**TASK GOAL**
Restate the opening lines of the material below word for word, stopping after the line that contains "Select the ニュース category".

**SOURCE MATERIAL**
╭──

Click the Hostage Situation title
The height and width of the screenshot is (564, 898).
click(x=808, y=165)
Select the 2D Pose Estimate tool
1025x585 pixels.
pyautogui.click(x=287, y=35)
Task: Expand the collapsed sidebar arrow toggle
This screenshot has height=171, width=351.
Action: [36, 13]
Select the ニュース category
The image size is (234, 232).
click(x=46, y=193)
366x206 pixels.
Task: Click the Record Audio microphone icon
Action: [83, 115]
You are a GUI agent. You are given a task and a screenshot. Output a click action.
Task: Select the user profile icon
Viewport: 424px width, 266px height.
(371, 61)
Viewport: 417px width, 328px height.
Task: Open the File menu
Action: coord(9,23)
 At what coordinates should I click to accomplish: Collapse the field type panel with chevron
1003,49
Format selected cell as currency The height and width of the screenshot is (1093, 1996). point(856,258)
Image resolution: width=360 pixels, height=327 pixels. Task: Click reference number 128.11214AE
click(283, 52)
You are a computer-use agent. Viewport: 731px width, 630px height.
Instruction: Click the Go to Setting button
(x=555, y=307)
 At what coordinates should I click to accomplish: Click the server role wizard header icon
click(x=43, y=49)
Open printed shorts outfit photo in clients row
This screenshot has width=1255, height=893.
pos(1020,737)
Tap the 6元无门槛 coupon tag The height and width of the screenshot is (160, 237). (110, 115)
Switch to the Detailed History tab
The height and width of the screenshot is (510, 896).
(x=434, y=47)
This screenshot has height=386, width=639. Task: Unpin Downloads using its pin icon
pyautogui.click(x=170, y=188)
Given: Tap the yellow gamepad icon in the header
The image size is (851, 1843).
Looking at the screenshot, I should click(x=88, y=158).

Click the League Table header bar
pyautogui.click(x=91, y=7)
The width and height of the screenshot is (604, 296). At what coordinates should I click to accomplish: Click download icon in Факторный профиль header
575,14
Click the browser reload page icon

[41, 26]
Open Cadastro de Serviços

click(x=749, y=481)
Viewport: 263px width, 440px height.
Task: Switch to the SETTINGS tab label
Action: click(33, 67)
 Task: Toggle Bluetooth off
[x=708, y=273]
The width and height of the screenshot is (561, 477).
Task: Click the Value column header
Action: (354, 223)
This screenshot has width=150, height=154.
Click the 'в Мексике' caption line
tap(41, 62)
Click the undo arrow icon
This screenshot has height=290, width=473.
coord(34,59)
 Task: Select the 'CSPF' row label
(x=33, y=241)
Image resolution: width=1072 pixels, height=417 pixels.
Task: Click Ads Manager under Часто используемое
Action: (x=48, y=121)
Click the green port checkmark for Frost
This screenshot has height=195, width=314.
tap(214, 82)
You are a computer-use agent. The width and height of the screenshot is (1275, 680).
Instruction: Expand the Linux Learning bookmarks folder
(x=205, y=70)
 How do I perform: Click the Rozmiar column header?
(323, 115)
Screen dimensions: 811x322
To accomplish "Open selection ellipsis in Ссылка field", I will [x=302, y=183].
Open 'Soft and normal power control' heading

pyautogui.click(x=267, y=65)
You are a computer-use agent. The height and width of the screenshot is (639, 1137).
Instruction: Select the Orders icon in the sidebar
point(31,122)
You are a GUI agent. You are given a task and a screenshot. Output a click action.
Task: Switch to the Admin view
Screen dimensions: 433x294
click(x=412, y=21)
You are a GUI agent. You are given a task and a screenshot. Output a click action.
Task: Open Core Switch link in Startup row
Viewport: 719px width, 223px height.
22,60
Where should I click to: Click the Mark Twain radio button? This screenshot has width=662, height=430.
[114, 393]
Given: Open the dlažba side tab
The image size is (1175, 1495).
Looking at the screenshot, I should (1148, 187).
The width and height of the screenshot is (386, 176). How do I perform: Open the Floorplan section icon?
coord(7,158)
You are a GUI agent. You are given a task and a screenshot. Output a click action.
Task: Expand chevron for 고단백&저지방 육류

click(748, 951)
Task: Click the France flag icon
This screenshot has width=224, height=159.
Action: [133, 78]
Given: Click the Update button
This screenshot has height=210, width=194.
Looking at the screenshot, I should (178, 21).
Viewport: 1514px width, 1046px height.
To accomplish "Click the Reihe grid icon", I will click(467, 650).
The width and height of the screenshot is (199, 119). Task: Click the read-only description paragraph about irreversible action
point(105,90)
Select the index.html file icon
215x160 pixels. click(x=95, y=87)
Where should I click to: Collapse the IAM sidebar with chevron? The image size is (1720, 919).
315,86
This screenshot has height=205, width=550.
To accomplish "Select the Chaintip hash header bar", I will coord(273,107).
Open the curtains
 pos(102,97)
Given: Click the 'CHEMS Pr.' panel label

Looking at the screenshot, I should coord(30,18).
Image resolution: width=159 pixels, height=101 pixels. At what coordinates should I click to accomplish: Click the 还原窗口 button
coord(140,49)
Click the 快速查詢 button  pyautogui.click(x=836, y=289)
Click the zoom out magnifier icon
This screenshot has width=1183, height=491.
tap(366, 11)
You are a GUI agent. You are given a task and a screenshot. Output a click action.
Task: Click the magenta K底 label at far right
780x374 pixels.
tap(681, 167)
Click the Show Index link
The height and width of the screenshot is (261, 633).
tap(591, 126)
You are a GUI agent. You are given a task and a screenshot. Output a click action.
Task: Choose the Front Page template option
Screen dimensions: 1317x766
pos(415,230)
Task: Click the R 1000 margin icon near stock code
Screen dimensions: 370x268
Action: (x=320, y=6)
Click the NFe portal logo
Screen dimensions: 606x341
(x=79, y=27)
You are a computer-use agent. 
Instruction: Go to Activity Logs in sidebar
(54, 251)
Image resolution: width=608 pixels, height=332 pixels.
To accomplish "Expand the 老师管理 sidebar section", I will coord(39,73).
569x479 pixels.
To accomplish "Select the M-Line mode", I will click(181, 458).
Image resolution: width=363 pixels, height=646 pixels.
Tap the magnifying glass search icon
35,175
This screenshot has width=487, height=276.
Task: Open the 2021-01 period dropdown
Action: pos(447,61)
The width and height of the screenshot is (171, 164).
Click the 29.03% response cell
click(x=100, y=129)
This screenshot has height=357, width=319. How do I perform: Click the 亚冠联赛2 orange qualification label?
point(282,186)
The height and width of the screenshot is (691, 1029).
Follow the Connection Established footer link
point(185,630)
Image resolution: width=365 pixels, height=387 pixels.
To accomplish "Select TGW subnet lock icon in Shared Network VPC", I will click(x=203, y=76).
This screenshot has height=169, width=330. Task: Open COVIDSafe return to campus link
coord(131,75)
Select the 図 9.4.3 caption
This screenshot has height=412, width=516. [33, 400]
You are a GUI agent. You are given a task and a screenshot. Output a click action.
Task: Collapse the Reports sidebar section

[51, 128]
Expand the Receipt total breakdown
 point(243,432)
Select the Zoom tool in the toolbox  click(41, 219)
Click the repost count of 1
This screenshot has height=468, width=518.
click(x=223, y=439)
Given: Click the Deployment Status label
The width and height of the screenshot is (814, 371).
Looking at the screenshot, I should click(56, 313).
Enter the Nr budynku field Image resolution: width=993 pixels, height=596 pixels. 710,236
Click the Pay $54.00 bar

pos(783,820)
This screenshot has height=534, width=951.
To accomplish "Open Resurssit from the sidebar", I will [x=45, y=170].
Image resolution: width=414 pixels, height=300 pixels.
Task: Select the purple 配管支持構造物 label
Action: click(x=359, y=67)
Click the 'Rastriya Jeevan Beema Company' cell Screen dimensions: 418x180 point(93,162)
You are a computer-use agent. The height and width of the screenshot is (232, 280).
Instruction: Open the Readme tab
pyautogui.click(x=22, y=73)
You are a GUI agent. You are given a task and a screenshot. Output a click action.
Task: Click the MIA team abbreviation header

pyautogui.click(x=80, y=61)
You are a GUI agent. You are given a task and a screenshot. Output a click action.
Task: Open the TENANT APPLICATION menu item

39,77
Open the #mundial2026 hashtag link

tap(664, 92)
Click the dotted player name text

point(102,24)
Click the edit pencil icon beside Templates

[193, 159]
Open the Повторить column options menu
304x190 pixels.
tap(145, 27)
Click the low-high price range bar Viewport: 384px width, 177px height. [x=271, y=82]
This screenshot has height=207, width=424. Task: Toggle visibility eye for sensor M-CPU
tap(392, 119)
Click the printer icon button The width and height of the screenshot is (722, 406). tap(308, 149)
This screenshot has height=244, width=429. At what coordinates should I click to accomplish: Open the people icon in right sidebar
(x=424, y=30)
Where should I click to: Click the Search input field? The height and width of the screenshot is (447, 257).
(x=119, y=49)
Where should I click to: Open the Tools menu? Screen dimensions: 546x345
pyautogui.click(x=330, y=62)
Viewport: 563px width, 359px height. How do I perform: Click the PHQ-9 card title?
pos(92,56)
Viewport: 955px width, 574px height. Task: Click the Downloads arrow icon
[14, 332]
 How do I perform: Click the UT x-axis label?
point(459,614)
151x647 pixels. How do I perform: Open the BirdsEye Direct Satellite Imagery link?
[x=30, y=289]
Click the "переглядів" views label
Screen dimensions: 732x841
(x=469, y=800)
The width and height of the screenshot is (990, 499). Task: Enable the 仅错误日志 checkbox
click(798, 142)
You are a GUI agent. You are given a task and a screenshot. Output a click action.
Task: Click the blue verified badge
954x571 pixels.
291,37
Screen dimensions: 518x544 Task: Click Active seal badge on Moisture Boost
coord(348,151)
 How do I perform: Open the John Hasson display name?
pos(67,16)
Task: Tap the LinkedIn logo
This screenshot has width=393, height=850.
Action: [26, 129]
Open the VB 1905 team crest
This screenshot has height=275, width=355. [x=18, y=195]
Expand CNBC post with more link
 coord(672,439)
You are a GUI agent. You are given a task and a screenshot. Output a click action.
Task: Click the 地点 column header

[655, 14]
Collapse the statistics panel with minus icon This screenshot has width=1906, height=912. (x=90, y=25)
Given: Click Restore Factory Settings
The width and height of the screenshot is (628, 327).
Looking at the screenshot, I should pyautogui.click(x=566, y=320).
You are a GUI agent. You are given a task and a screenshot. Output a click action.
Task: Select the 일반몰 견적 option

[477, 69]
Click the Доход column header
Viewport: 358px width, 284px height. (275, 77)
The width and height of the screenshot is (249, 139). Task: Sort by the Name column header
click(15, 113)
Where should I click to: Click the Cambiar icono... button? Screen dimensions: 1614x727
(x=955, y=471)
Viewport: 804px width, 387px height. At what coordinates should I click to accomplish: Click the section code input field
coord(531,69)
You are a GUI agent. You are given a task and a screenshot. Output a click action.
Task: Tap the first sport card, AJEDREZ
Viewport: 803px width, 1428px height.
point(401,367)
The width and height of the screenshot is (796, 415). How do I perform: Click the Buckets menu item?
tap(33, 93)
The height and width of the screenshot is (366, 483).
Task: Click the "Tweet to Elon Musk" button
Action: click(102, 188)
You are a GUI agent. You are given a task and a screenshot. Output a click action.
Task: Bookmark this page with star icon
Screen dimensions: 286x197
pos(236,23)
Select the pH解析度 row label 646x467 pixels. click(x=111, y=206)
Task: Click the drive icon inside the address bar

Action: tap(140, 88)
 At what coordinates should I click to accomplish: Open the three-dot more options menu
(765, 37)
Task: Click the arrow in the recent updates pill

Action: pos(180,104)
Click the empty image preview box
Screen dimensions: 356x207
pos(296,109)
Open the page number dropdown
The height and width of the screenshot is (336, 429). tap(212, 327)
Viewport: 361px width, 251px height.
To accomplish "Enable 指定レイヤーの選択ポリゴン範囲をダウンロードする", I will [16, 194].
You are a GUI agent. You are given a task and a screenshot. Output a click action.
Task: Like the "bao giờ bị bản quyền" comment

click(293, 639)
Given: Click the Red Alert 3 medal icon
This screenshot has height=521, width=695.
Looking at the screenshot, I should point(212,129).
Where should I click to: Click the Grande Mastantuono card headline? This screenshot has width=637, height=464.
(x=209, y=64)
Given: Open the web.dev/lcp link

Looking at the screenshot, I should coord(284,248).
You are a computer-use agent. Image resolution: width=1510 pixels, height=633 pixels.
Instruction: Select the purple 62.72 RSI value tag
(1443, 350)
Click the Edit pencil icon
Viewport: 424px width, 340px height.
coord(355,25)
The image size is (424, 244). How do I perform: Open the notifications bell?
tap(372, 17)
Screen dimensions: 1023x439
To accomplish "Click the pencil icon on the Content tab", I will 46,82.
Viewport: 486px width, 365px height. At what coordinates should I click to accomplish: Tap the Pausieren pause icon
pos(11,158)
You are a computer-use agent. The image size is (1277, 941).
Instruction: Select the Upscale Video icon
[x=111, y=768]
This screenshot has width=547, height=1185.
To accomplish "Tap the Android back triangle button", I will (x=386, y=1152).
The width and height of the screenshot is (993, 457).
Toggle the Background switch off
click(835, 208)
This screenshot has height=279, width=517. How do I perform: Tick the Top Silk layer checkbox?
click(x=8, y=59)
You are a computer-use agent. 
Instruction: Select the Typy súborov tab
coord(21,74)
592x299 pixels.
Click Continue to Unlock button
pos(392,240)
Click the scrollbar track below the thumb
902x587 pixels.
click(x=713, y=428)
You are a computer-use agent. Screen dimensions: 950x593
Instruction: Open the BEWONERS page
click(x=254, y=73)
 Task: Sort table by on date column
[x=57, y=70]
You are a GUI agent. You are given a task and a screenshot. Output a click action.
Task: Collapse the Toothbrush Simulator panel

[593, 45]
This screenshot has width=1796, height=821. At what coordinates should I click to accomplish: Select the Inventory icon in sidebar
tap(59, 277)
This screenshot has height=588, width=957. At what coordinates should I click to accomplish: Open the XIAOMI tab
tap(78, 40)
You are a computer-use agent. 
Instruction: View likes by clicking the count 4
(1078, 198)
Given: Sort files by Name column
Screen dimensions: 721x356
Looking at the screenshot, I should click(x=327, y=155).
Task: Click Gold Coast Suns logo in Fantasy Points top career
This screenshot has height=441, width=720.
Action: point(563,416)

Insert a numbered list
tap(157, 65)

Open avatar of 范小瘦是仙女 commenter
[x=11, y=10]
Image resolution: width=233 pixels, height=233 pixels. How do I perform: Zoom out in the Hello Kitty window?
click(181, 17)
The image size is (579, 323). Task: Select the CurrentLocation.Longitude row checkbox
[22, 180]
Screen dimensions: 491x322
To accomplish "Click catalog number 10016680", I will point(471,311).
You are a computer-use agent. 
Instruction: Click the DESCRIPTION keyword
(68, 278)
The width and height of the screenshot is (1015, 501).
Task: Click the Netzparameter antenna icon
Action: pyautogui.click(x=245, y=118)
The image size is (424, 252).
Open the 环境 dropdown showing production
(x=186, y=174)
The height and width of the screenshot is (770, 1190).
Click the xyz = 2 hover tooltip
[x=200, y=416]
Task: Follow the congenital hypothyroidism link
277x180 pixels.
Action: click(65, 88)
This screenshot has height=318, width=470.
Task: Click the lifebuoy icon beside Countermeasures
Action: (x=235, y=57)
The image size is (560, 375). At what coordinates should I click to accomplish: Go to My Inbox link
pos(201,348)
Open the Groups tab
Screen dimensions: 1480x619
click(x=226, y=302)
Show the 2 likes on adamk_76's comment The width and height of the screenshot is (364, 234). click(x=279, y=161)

╰──

**ANSWER SPACE**
Click the Hostage Situation title
The height and width of the screenshot is (564, 898).
click(x=808, y=165)
Select the 2D Pose Estimate tool
1025x585 pixels.
pyautogui.click(x=287, y=35)
Task: Expand the collapsed sidebar arrow toggle
This screenshot has height=171, width=351.
Action: [36, 13]
Select the ニュース category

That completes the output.